Sweelinck: Keyboard Works, Volume 2
Robert Woolley, harpsichord/virginal
Chandos CHAN 0758
Stumbling about the Internet the other day, I discovered that you can order, online, the BMG Music Service Classical Music Club mailing list. Members are “typically affluent, cultured, well-educated men and women with a history of prompt payment.” Because they have “selected classical music as their listening type” they obviously ”appreciate the finer things in life.” I am forced to agree. After all, is there any car finer than the 1999 Honda Civic?

This is, indeed, my car. I drive it everywhere. And, during the summer, because the air conditioning died, I drive it everywhere with the windows wide open. So the continuing quest is for a soundtrack that can overcome that much road noise and still edify.
Today’s candidate: harpsichord and virginal music by Jan Pieterszoon Sweelinck. On the one hand, an ideal timbre — the shuddering pluck of each note even cut through the din of a passing semi-trailer. But the limited sustain meant an inverse relationship between speed and perceptible pitch: the faster I went, the more the melody and harmony disappeared, with only the snap of each note’s attack left for the ear. Once I got above 45 or so, it might as well have been a drum solo. But that revealed a characteristic of Sweelinck’s music that he normally takes some trouble to conceal: his relentless, almost disco-like rhythmic regularity.
Much of this recording is taken up with Sweelinck’s variation sets: “Mein junges Leben hat ein Endt,” probably his most famous example; the bright, showy “Esce mars”; the Allemand formerly known as “More Palatino,” so effectively ripped off by Handel; the stylized melancholy of the “Paduana Lachrymae,” etc. Sweelinck was attracted to folk-songish themes, and once you strip away pitch information, it’s easy to hear why: his modus operandi is to latch onto each theme’s rhythmic hook and never let go. No matter how much activity Sweelinck layers on top of each theme, the rhythmic profile, always of nursery-rhyme simplicity, continues to repeat, steady and unwavering. Even among the rest of the program — a handful of toccatas, the opulent “Fantasia Crommatica” — Sweelinck fashions his motives to work the same way, with a preponderance of straight eighths and marching quarter notes, looped for the duration.

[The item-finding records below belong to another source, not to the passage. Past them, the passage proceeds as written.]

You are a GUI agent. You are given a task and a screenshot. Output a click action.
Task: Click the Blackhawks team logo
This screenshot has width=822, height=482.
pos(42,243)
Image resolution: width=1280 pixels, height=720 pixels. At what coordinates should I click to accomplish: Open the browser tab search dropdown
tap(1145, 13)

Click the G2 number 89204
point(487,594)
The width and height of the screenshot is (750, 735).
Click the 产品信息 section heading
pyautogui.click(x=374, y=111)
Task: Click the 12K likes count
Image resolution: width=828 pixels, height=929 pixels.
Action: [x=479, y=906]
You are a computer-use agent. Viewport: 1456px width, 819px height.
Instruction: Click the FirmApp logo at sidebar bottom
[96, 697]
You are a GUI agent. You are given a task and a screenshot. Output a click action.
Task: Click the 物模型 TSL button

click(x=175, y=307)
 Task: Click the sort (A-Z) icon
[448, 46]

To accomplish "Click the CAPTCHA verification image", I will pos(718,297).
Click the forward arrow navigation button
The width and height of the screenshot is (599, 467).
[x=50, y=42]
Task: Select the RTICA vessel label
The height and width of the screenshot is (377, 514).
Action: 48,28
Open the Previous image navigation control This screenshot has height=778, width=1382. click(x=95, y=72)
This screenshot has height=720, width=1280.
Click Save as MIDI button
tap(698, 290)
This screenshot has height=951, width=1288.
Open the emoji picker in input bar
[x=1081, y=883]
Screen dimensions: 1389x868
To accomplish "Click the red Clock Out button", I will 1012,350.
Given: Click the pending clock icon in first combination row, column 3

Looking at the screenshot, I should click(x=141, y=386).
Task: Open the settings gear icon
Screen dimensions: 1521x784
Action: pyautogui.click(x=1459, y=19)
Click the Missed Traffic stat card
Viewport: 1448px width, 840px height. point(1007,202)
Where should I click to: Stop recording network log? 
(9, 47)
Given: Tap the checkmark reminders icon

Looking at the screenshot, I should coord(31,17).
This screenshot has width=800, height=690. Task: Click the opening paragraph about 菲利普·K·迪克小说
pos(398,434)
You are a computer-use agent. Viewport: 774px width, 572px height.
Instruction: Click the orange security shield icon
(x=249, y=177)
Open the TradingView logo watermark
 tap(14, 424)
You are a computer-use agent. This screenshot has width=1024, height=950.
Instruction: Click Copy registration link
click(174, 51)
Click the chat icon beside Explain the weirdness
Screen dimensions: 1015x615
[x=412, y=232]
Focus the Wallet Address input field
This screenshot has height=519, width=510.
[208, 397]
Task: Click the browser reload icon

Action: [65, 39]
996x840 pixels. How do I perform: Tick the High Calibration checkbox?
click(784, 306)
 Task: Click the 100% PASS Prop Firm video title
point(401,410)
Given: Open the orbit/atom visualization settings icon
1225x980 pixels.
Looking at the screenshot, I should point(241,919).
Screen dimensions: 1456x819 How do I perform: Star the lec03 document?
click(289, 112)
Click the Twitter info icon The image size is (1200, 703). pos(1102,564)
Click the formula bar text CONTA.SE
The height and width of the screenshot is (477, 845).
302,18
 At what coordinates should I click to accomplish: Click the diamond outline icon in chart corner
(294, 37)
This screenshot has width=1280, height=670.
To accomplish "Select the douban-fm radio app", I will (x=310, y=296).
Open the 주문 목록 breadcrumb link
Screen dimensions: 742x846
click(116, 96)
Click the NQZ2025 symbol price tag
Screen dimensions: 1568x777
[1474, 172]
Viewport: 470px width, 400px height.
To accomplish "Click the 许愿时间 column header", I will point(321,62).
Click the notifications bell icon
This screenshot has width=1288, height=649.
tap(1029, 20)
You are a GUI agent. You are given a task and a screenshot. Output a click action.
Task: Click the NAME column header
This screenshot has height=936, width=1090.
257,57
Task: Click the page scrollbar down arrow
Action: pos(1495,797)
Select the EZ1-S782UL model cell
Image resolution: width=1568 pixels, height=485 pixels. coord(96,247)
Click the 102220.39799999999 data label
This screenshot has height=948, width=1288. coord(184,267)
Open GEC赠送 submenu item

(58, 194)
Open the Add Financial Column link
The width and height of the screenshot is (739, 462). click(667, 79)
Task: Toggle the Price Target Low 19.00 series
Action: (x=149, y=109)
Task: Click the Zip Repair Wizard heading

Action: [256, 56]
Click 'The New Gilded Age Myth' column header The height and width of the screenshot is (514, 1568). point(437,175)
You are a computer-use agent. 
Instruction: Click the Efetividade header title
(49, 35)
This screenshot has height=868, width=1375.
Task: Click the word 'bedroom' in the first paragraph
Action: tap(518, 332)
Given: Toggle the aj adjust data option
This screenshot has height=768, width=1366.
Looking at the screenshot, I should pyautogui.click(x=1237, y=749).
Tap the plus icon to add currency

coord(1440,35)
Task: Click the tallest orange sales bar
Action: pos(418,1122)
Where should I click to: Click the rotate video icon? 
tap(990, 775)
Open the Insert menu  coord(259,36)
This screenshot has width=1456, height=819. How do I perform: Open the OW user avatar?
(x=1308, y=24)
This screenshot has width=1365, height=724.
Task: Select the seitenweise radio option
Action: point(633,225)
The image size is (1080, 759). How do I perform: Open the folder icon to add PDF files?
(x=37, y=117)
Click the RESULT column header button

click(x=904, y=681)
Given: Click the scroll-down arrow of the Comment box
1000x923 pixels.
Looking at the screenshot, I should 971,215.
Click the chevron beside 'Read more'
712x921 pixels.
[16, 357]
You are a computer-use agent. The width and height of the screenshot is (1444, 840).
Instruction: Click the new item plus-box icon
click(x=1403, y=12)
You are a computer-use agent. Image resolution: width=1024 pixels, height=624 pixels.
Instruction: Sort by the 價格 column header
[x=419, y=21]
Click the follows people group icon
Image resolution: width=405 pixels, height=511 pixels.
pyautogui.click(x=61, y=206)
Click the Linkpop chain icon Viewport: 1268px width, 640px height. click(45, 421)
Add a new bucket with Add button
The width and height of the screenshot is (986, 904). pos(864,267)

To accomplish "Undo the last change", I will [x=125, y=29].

Historically, such technique is hardly unusual. But hit a red light, and you hear just how good Sweelinck is: as pitch returns, the rhythmic repetition fades into a barely perceptible background with startling effect. Sweelinck is constantly misdirecting your attention from his four-square scaffold with shifting harmony, changing chords on varying beats, holding on to a harmony longer than you expect, abandoning another seemingly too soon, unleashing a flourish of virtuosity as a distraction. And yet, no matter how far afield he goes, the regular tick of his rhythmic track brings everything back home right on time.
Woolley’s performance uses that structure as a starting point, his own rhythmic variation — the main source of expressivity on these instruments — gently flexible rather than sharply contrasted. The recording is a good advertisement for what made Sweelinck, in his own day, the most celebrated composer in Europe. Sweelinck, who died in 1621, was known more for skill than innovation, the culmination of a style rather than its founder, but to take him out for a drive is to experience that combination of fantasy and inevitability that seemingly never goes out of style.